Récit "J'ai décidé de vous redonner le choix" : le soir où Emmanuel Macron a dissous l'Assemblée nationale

Après le score historique du Rassemblement national aux élections européennes, le chef de l'Etat a pris tout le monde de court dimanche soir en convoquant des législatives anticipées. Une annonce qui a fait basculer la soirée dans une autre dimension.
Article rédigé par Paolo Philippe, Zoé Aucaigne
France Télévisions
Publié Mis à jour
Temps de lecture : 7min
Des militants du Rassemblement national lors de l'allocution d'Emmanuel Macron, le 9 juin 2024 à Paris. (DANIEL DORKO / HANS LUCAS / AFP)

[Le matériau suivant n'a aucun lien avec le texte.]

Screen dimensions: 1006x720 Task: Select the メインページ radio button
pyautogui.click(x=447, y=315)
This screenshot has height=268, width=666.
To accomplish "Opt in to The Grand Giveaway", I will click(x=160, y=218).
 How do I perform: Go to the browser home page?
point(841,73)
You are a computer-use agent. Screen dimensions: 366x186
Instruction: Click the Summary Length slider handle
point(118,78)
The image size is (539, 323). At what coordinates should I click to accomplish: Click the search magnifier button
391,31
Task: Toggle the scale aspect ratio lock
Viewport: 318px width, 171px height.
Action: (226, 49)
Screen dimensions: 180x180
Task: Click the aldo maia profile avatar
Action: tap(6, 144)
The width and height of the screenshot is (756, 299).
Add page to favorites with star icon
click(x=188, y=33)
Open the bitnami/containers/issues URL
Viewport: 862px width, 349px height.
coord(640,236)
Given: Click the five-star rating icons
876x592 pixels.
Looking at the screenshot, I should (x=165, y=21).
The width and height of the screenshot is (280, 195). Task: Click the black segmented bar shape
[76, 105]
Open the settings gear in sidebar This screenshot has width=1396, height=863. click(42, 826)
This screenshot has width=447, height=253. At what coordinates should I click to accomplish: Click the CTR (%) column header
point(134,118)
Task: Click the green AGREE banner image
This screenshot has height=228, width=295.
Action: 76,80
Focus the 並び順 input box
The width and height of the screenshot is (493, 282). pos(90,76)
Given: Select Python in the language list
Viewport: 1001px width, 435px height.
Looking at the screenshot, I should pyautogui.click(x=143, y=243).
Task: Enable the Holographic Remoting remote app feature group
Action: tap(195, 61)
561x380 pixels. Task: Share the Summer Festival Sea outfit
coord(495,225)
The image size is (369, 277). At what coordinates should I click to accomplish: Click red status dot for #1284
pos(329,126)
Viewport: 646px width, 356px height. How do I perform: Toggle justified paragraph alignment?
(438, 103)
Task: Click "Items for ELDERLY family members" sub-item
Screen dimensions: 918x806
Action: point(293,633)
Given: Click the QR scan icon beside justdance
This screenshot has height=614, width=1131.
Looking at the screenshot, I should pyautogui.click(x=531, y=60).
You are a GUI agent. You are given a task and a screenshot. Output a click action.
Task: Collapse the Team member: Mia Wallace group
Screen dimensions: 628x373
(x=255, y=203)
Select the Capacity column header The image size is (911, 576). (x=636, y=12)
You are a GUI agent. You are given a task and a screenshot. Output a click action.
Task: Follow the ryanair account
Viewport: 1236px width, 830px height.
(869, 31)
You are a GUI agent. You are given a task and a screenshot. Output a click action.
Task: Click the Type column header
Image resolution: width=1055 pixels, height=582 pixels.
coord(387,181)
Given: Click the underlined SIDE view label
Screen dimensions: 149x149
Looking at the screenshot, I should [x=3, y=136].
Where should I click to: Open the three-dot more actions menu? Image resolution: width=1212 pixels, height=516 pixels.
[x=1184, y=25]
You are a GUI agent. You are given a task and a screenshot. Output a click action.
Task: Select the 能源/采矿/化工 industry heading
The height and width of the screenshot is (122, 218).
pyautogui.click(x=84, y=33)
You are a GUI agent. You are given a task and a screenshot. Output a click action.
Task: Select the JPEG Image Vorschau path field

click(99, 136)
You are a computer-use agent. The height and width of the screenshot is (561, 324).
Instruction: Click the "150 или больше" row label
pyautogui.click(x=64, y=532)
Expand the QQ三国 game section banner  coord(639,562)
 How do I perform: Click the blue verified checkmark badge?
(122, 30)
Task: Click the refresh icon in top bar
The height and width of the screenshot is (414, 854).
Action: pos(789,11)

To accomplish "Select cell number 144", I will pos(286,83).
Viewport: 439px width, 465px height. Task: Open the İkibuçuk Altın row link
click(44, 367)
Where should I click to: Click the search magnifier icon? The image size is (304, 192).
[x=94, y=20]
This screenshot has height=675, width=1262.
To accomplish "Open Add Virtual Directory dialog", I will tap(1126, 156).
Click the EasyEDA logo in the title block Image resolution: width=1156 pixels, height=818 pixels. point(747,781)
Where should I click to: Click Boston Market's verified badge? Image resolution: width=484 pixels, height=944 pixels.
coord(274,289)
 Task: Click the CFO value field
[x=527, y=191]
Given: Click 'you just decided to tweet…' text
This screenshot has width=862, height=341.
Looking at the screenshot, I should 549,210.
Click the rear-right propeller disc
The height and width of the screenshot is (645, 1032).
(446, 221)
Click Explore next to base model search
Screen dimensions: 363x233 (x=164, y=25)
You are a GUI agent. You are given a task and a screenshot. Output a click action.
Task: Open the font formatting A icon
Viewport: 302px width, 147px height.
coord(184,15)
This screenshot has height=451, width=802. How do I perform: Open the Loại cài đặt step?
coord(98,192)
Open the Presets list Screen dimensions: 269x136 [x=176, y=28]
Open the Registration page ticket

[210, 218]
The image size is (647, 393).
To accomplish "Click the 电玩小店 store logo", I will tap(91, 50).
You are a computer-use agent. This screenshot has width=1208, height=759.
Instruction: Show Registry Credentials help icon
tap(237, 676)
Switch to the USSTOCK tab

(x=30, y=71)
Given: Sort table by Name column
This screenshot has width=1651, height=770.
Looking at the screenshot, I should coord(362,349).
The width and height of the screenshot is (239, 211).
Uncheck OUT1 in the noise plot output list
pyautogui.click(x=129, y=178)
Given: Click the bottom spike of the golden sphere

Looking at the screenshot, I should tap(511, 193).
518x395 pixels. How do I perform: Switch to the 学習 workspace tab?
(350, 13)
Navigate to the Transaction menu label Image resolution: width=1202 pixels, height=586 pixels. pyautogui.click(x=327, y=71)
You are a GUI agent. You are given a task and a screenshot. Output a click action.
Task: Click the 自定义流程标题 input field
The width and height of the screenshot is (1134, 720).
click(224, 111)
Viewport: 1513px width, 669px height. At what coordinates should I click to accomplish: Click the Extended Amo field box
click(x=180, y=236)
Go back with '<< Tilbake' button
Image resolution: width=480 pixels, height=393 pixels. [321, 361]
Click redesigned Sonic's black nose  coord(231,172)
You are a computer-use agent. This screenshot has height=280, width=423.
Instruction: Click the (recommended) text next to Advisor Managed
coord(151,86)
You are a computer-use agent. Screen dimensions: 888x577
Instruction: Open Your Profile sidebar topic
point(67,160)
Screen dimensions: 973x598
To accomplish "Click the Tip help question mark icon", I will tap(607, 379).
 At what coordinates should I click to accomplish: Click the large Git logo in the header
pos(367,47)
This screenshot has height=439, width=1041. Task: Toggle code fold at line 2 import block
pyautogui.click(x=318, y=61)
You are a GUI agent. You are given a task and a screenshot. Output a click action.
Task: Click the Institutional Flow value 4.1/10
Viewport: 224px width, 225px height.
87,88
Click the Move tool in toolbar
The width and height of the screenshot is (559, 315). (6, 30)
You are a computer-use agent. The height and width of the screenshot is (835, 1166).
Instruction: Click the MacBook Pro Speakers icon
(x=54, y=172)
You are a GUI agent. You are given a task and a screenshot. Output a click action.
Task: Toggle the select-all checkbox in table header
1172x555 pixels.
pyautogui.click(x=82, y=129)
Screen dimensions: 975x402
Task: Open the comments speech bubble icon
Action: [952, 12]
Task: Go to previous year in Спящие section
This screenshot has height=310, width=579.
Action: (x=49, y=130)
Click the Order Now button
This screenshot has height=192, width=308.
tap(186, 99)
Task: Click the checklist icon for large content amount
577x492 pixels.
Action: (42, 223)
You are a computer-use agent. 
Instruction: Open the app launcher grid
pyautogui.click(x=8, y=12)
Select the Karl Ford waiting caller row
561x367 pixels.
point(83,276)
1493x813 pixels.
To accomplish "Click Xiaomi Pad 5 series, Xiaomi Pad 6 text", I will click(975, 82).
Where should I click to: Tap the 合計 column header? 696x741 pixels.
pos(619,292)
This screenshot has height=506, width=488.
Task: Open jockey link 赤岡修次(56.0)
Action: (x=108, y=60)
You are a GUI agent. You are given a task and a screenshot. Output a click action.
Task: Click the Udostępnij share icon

"J'ai décidé de vous redonner le choix de notre avenir parlementaire par le vote. Je dissous donc ce soir l'Assemblée nationale." C'est par ces mots qu'Emmanuel Macron, le visage ferme et le ton solennel, a annoncé, dimanche 9 juin, à 21h01, la tenue de nouvelles élections législatives le 30 juin et le 7 juillet prochains. Cette décision "grave, lourde", est la conséquence du score historique du Rassemblement national, dont la liste menée par Jordan Bardella a obtenu 31,37% des suffrages, selon les résultats définitifs publiés lundi matin par le ministère de l'Intérieur.

Un résultat que le chef de l'Etat a largement critiqué pendant sa courte allocution, d'une durée d'un peu plus de cinq minutes, durant laquelle il n'aura eu de cesse de cibler le score de l'extrême droite, "un danger pour notre nation, pour notre Europe, pour la place de la France en Europe et dans le monde". Face à "l'appauvrissement des Français et le déclassement de notre pays", Emmanuel Macron a donc appelé les Français à "choisir d'écrire l'histoire plutôt que de la subir".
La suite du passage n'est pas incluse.